There is a simple way to discover all the answers----GO OUT AND GET SMASHED !!!


----------



## Mesa (Mar 2, 2012)

I've never pulled when sober.

_"You don't drink? Alcohol has been a social lubricant for thousands of years. You think we're going to sit here and reinvent the f***ing wheel?"_ -Roger Dodger


----------



## jani (Jun 15, 2012)

I am Finnish and i don't drink.
Reasons: I will save my money&health.
I don't preach to others if they drink.
But i have found out that others have had problems with my choice.


----------



## Ramako (Apr 28, 2012)

I hate being anywhere close drunk. I feel ill and my digestive system works overtime.


----------



## EricABQ (Jul 10, 2012)

Well, the question "what is it like being drunk" is certainly an interesting one, but the answer will always be some variation of "depends on the person." I've known many drinkers in my life and am a quite regular enjoyer of alcohol myself. There is one school of thought that being drunk makes you more of what you are sober. This is certainly true of some people. For many, if they are chatty and friendly when sober, they will be moreso when tanked. Of course, I've seen the opposite, where friendly people became "likes to fight guy" when they have a few in them. So, saying what effect being drunk has on one's personality is only knowable through experience. Some people are fine, others become frighteningly unstable and dangerous.

However, I do believe there are a few universal truths. Your reaction time will be slower, but you won't notice it yourself. Your decision making processes will certainly be affected. Those two things combined are not a real good combo, unfortunately.


----------



## EricABQ (Jul 10, 2012)

As for the other questions:

What are the different degrees of drunkeness?: 1. Buzzed. 2. Drunk. 3. Hammered. 4. Puking, fall down, plastered and you've just ruined your entire next day, which will be spent mostly praying for death.

Are you dumber while drunk? Yes, but this mostly goes unnoticed by the drunk person and other drunk people. The designated driver is, unfortunately, painfully aware of this.

Less rational? Yes.

And if so, how less rational? Very much so. There is a reason the casinos in Vegas give out free alcohol.

What are you more inclined to do? A great number of things. Get in fights, spend money, call women who have rejected you, and, best of all, have sex with people you wouldn't otherwise have sex with.

and what are you less inclined to do? Drive safely, be productive the following day, and find unattractive people unattractive.


----------



## Crudblud (Dec 29, 2011)

I occasionally have an ale, or a cocktail, or a little bourbon, and by occasionally I mean once every few months. Usually, I find the taste of alcohol becomes unpleasant long before the effects take hold.


----------



## Chrythes (Oct 13, 2011)

I enjoy it, and to be honest a bit too much. I find being drunk is usually more pleasant than being high on marijuana,but until a certain point of course. 

I've found that the sort of drunkness you experience depends on the alcoholic beverage. Beer usually makes me feel a bit heavy and somewhat lazy. Vodka is the opposite - it fires you up, but the most enjoyable for me is either wine or whisky. It basically provides a very comfortable, warm feeling. It's very pleasantly relaxing. 

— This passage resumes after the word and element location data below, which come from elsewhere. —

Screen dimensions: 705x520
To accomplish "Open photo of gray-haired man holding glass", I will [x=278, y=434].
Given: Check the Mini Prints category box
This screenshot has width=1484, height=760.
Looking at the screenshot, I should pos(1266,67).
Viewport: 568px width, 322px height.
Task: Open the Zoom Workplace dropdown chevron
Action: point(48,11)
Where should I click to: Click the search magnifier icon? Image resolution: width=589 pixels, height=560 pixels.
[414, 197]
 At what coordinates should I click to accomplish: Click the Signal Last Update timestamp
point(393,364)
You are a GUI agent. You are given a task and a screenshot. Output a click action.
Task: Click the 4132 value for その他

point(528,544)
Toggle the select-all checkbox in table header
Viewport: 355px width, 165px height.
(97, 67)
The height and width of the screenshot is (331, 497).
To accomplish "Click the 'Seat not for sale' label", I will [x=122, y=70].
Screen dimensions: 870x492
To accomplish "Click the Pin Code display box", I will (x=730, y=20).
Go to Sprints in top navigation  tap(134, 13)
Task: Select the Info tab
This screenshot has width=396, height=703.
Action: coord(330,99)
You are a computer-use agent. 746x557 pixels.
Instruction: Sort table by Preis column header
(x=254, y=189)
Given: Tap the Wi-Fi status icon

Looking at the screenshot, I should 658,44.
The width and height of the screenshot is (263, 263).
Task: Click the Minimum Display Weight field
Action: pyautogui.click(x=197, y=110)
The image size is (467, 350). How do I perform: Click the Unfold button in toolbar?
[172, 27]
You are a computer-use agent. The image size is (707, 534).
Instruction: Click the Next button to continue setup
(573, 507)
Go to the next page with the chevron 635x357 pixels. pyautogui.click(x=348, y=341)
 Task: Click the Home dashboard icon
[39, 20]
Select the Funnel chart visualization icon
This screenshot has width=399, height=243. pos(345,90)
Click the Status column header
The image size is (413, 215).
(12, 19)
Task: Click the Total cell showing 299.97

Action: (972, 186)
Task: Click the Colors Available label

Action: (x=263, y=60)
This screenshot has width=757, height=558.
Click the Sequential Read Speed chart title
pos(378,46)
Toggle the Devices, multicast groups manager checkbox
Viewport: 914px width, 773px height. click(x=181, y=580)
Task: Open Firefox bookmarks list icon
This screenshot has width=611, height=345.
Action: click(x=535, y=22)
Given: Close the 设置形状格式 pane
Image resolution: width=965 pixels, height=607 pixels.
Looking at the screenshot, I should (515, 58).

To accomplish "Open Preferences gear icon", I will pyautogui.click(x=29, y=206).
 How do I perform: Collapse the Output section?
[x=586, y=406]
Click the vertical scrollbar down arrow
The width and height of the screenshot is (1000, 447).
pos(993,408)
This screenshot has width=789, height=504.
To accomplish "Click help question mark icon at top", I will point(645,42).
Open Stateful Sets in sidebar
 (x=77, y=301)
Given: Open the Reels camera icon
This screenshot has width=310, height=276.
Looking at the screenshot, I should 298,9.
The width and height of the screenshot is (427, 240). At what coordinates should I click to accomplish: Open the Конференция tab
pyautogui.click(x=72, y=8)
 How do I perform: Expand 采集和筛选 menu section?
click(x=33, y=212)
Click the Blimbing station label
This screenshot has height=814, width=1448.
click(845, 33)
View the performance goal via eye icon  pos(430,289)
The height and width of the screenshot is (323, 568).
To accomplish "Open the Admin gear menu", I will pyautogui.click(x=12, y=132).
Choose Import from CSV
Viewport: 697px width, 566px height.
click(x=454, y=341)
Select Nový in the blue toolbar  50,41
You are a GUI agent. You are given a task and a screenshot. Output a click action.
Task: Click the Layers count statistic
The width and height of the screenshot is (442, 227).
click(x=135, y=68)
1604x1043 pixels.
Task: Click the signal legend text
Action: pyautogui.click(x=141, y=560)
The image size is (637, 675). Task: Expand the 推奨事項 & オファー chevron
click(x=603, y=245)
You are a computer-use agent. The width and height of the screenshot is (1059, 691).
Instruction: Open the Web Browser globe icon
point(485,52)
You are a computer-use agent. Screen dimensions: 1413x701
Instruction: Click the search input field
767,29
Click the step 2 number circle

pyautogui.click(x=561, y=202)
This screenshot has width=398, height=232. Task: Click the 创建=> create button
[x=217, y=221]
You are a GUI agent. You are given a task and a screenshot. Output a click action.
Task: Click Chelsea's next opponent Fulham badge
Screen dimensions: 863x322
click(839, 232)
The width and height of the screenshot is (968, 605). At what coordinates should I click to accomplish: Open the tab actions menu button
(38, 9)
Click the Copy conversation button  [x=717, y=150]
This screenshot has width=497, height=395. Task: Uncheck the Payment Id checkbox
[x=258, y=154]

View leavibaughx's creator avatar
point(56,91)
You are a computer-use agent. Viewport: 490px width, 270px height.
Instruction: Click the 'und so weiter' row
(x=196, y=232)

I am not sure if I am dumber when I drink (again, until a certain point - of course being drunk compromises your cognitive and motoric abilities), but I do feel less anxious if I'm with a company, and after a couple of beers I do become more talkative than usual.


----------



## EricABQ (Jul 10, 2012)

Chrythes said:


> but the most enjoyable for me is either wine or whisky. It basically provides a very comfortable, warm feeling. It's very pleasantly relaxing.


I agree with this comment completely.

However, living in a part of the U.S that can get quite hot, I appreciate a cold beer as well.


----------



## Ravndal (Jun 8, 2012)

I like the line between buzzed and drunk. And i like to get there trough whisky, beer, red wine and cognac. And i hate alcohol with sugar in it (Beer is the exception), because it makes me sick, and destroys my head the day after.

And I'm usually smarter after 1 beer.


----------



## Vaneyes (May 11, 2010)

Go to Vegas.


----------



## clavichorder (May 2, 2011)

The first time I got drunk was last spring. The degree of drunkenness was to the point that if I had had a few more shots to add to the 8+ that I had consumed, I might have blacked-out. That the last time I'm ever going to get that drunk, and I'm not going to drink much alcohol again at all till I'm absolutely of age(little over half a year).


----------



## Guest (Sep 6, 2012)

I've never been drunk or even a little buzzed--I hate the taste of alcohol! It's fine in a sauce, such as Chicken Marsalla or something, but not by itself.


----------



## Sid James (Feb 7, 2009)

You know when you're alcoholic when all you can think about is the next drink. Then the next. First its a drink after dinner. Then after other meals. Then it becomes more important than the meal. You get the picture. So apart from what people are saying re its effects on body and mind, etc., its the addictive aspect that screws you up. I'm speaking not from my own experience but from others I have come across here in my life. Australia floats on alcohol, we've got a huge addiction problem. I am only a social drinker though.


----------



## GGluek (Dec 11, 2011)

I hear less well after even a drink or two -- so I never have wine with dinner before attending a concert.


----------



## Guest (Sep 7, 2012)

EricABQ said:


> 1. Buzzed. 2. Drunk. 3. Hammered. 4. Puking, fall down, plastered and you've just ruined your entire next day, which will be spent mostly praying for death.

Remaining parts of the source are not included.